Pixel coordinate grounding data:
....

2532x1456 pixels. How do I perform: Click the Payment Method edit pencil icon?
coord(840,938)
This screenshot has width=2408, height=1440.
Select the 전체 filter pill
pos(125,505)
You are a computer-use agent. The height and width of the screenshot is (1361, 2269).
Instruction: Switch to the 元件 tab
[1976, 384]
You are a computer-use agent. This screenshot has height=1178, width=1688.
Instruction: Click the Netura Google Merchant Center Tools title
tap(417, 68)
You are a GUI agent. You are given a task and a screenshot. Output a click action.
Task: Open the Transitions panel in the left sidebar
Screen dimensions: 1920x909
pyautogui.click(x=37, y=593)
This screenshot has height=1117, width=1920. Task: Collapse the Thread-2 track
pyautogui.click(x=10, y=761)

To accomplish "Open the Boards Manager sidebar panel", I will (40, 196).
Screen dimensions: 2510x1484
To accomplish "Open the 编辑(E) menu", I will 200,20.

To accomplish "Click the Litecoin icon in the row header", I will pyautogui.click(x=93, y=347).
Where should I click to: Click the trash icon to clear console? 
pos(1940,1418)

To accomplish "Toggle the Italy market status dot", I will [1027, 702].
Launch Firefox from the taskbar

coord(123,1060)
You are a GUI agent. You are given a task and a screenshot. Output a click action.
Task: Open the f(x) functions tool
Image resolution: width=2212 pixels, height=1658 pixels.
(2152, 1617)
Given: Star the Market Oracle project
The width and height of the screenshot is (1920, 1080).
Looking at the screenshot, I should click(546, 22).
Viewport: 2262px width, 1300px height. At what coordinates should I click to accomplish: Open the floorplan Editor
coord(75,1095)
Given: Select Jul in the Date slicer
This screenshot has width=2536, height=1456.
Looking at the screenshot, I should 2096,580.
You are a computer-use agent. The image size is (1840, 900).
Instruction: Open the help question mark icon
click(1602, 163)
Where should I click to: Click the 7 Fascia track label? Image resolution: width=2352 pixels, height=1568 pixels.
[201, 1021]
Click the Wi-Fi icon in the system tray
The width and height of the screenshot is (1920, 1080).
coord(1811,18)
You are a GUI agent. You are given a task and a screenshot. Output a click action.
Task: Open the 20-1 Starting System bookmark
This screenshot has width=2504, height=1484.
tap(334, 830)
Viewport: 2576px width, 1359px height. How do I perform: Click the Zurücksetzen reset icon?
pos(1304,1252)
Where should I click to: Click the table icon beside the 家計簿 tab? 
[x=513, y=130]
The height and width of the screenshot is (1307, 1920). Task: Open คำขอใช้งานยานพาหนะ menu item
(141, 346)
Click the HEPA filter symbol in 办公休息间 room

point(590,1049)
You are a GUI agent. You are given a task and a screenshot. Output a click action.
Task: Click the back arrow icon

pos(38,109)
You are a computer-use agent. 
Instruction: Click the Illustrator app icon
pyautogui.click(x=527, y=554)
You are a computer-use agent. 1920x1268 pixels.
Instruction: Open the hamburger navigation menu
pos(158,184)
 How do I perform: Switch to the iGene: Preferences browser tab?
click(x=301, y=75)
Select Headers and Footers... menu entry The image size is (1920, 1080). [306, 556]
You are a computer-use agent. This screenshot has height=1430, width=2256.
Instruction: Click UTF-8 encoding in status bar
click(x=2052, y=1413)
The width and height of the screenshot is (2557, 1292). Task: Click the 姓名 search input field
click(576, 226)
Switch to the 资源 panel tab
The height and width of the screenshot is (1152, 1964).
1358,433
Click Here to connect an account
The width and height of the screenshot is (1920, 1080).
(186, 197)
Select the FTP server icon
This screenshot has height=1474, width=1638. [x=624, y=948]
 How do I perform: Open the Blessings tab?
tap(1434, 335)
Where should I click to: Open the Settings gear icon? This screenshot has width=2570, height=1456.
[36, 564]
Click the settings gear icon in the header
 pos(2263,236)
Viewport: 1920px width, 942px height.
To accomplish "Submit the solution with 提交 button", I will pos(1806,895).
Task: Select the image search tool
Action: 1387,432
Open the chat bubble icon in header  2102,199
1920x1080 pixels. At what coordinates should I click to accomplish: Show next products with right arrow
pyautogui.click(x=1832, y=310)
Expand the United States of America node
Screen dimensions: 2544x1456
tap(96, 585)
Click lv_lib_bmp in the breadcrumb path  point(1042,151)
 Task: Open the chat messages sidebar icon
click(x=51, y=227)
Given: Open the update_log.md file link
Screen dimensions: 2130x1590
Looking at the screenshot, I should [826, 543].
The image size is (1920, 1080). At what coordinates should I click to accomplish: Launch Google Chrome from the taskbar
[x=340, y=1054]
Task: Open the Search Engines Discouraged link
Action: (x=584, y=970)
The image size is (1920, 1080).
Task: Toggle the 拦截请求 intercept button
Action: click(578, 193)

....

### What you need to do
Give each line of the records above again, unchanged.

### Answer below
2532x1456 pixels. How do I perform: Click the Payment Method edit pencil icon?
coord(840,938)
This screenshot has width=2408, height=1440.
Select the 전체 filter pill
pos(125,505)
You are a computer-use agent. The height and width of the screenshot is (1361, 2269).
Instruction: Switch to the 元件 tab
[1976, 384]
You are a computer-use agent. This screenshot has height=1178, width=1688.
Instruction: Click the Netura Google Merchant Center Tools title
tap(417, 68)
You are a GUI agent. You are given a task and a screenshot. Output a click action.
Task: Open the Transitions panel in the left sidebar
Screen dimensions: 1920x909
pyautogui.click(x=37, y=593)
This screenshot has height=1117, width=1920. Task: Collapse the Thread-2 track
pyautogui.click(x=10, y=761)

To accomplish "Open the Boards Manager sidebar panel", I will (40, 196).
Screen dimensions: 2510x1484
To accomplish "Open the 编辑(E) menu", I will 200,20.

To accomplish "Click the Litecoin icon in the row header", I will pyautogui.click(x=93, y=347).
Where should I click to: Click the trash icon to clear console? 
pos(1940,1418)

To accomplish "Toggle the Italy market status dot", I will [1027, 702].
Launch Firefox from the taskbar

coord(123,1060)
You are a GUI agent. You are given a task and a screenshot. Output a click action.
Task: Open the f(x) functions tool
Image resolution: width=2212 pixels, height=1658 pixels.
(2152, 1617)
Given: Star the Market Oracle project
The width and height of the screenshot is (1920, 1080).
Looking at the screenshot, I should click(546, 22).
Viewport: 2262px width, 1300px height. At what coordinates should I click to accomplish: Open the floorplan Editor
coord(75,1095)
Given: Select Jul in the Date slicer
This screenshot has width=2536, height=1456.
Looking at the screenshot, I should 2096,580.
You are a computer-use agent. The image size is (1840, 900).
Instruction: Open the help question mark icon
click(1602, 163)
Where should I click to: Click the 7 Fascia track label? Image resolution: width=2352 pixels, height=1568 pixels.
[201, 1021]
Click the Wi-Fi icon in the system tray
The width and height of the screenshot is (1920, 1080).
coord(1811,18)
You are a GUI agent. You are given a task and a screenshot. Output a click action.
Task: Open the 20-1 Starting System bookmark
This screenshot has width=2504, height=1484.
tap(334, 830)
Viewport: 2576px width, 1359px height. How do I perform: Click the Zurücksetzen reset icon?
pos(1304,1252)
Where should I click to: Click the table icon beside the 家計簿 tab? 
[x=513, y=130]
The height and width of the screenshot is (1307, 1920). Task: Open คำขอใช้งานยานพาหนะ menu item
(141, 346)
Click the HEPA filter symbol in 办公休息间 room

point(590,1049)
You are a GUI agent. You are given a task and a screenshot. Output a click action.
Task: Click the back arrow icon

pos(38,109)
You are a computer-use agent. 
Instruction: Click the Illustrator app icon
pyautogui.click(x=527, y=554)
You are a computer-use agent. 1920x1268 pixels.
Instruction: Open the hamburger navigation menu
pos(158,184)
 How do I perform: Switch to the iGene: Preferences browser tab?
click(x=301, y=75)
Select Headers and Footers... menu entry The image size is (1920, 1080). [306, 556]
You are a computer-use agent. This screenshot has height=1430, width=2256.
Instruction: Click UTF-8 encoding in status bar
click(x=2052, y=1413)
The width and height of the screenshot is (2557, 1292). Task: Click the 姓名 search input field
click(576, 226)
Switch to the 资源 panel tab
The height and width of the screenshot is (1152, 1964).
1358,433
Click Here to connect an account
The width and height of the screenshot is (1920, 1080).
(186, 197)
Select the FTP server icon
This screenshot has height=1474, width=1638. [x=624, y=948]
 How do I perform: Open the Blessings tab?
tap(1434, 335)
Where should I click to: Open the Settings gear icon? This screenshot has width=2570, height=1456.
[36, 564]
Click the settings gear icon in the header
 pos(2263,236)
Viewport: 1920px width, 942px height.
To accomplish "Submit the solution with 提交 button", I will pos(1806,895).
Task: Select the image search tool
Action: 1387,432
Open the chat bubble icon in header  2102,199
1920x1080 pixels. At what coordinates should I click to accomplish: Show next products with right arrow
pyautogui.click(x=1832, y=310)
Expand the United States of America node
Screen dimensions: 2544x1456
tap(96, 585)
Click lv_lib_bmp in the breadcrumb path  point(1042,151)
 Task: Open the chat messages sidebar icon
click(x=51, y=227)
Given: Open the update_log.md file link
Screen dimensions: 2130x1590
Looking at the screenshot, I should [826, 543].
The image size is (1920, 1080). At what coordinates should I click to accomplish: Launch Google Chrome from the taskbar
[x=340, y=1054]
Task: Open the Search Engines Discouraged link
Action: (x=584, y=970)
The image size is (1920, 1080).
Task: Toggle the 拦截请求 intercept button
Action: click(578, 193)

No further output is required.